Last week, 13 leading nutrition and physical activity experts spent three days digesting the latest scientific findings and then debating, sometimes quite heatedly, the best eating and exercise messages for your consumption.

Known as the U.S. Dietary Guidelines Advisory Committee, this group voted on more than two dozen scientific conclusions that will likely form the basis of the next U.S. Dietary Guidelines and may lead to renovation or redesign of that well-known icon, the Food Guide Pyramid. The next guidelines are slated for release in January.

So much work remained last week that the committee scheduled another meeting for August. Here's a sampling of what members have agreed upon so far and how it may shape your daily life:

Monitor your weight. It's the best way to know if you're reaching or maintaining a healthy weight and to gauge how many calories you need daily and to calculate a new category of "discretionary" calories for occasional splurges.

Choose a variety of foods. That's how to meet recommended levels of health-promoting vitamins, minerals, fiber and phytonutrients that most Americans don't reach, the committee found. The typical person should be eating more fruit and vegetables, more low-fat and nonfat milk and milk products (about three cups per day), about three servings per day of whole grains and a lot less high-calorie, high-fat foods.

Go beyond potatoes. Most Americans need more dark-green vegetables (spinach, lettuce, green beans); orange-colored produce (orange peppers, cantaloupe, carrots, sweet potatoes, oranges); and tomatoes, onions and beans. For creative ways to fit seven to nine servings into your daily regimen, log on to the National Cancer Institute's Five-A-Day program, www.5aday.gov.

Move more throughout the day. Being physically active - taking the stairs, walking to errands, raking the yard - helps counteract the negative effects of the sedentary lives most Americans lead. Regular physical activity can help people achieve a healthy weight and reduce the risk for chronic disease.
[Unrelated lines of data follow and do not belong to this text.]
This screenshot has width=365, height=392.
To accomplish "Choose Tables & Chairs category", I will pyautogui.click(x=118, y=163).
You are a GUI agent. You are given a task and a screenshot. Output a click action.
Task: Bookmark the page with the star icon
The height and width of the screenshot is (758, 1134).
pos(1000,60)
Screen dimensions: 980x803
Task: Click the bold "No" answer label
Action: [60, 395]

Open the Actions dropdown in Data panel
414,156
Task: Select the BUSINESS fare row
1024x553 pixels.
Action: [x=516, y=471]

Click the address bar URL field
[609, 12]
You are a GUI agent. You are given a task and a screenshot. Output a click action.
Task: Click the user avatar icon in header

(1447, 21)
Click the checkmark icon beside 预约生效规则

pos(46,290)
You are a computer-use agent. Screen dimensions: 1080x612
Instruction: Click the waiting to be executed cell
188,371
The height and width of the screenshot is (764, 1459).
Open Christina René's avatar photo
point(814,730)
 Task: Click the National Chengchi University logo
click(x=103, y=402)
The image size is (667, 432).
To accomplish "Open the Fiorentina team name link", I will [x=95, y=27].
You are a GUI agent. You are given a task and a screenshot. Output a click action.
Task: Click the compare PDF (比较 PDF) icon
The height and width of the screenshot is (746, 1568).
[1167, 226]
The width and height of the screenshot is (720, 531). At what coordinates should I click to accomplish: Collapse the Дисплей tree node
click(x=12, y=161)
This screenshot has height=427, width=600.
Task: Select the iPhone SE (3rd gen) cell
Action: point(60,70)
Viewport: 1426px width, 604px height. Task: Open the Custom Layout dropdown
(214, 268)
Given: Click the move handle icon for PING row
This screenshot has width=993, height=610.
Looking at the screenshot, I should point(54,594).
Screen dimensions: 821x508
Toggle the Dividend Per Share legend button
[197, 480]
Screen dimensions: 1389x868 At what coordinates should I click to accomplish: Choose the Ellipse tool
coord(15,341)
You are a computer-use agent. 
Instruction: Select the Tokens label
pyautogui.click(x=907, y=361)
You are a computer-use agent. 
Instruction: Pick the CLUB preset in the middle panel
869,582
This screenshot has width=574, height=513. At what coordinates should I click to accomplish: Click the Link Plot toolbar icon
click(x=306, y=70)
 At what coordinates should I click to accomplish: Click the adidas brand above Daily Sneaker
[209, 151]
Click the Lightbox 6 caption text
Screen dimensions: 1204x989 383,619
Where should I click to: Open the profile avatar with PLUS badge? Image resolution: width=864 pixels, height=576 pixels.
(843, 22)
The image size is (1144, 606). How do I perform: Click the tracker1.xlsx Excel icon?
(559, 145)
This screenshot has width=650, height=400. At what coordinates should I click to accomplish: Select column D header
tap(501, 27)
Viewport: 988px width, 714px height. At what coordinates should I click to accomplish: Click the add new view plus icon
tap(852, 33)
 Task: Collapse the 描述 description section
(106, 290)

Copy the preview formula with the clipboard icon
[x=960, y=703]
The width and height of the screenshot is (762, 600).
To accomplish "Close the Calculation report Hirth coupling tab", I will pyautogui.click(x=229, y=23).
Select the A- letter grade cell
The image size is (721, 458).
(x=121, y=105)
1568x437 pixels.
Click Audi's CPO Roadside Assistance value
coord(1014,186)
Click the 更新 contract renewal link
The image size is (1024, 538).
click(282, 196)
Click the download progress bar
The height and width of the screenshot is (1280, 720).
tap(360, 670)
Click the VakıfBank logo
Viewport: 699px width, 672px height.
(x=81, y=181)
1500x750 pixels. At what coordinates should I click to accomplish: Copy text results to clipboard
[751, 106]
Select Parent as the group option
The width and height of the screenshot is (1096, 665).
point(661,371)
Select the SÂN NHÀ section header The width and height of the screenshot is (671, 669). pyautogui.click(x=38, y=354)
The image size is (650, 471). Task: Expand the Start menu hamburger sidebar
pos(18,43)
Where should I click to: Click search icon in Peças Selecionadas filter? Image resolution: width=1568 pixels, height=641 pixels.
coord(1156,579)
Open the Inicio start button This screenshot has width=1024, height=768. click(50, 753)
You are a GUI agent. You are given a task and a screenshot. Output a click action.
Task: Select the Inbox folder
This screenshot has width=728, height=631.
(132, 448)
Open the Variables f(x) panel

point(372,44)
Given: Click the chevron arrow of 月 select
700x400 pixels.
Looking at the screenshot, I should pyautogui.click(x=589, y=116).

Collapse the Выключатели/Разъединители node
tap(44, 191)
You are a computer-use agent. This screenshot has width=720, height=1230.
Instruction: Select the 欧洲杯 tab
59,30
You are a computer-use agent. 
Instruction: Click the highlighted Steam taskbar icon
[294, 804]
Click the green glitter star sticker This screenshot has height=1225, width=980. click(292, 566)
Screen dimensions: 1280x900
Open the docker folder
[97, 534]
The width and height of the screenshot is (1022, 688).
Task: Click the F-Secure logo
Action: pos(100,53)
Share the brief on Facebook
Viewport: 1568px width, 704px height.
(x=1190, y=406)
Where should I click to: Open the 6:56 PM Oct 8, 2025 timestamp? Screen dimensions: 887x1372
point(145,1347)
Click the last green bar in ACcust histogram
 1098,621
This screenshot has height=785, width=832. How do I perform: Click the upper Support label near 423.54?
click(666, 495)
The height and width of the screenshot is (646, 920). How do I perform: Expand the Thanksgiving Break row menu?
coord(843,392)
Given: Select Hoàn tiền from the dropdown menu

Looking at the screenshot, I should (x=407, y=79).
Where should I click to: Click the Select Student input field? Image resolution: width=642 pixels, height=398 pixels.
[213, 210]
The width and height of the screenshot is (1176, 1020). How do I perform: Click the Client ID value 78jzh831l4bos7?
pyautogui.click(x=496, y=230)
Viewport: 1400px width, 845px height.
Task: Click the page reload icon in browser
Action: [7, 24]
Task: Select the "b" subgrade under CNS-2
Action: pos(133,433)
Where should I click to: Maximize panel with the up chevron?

How much is enough? For adults, 30 minutes of at least moderate activity, such as brisk walking, on most days, the committee said. (For kids, 60 minutes.) For adults who want to avoid weight gain - or maintain the weight they have lost - 60 to 90 minutes per day.

In addition, vigorous physical activity - the kind that gets hearts beating fast, such as singles tennis, climbing stairs and step aerobics workouts - provides greater health benefits and burns calories more rapidly. The committee concluded that it should be performed at least 20 minutes on three or more days per week. And make walking or other weight-bearing activity part of the regimen to help preserve bone.

Pump iron. Weight training boosts strength, endurance and maintains or increases muscle mass, the committee found. Health benefits are well documented for everyone from teens to older adults who do eight to 10 resistance exercises two or more days per week.

Go easy on sweetened food and beverages. Added sugar proved the most contentious issue at the meetings. The discussion was so heated that it was tabled for a day so that members could review the scientific literature. Even then, experts who read the same studies drew different conclusions. Bottom line: Food and drink with added sugar is often lower in healthy nutrients and higher in calories, but does it fuel the obesity epidemic? The committee members couldn't agree. But they noted that sugared beverages, such as soft drinks, "are not as well regulated" by the body as calories in the solid form, meaning that you may consume more than you realize without feeling full.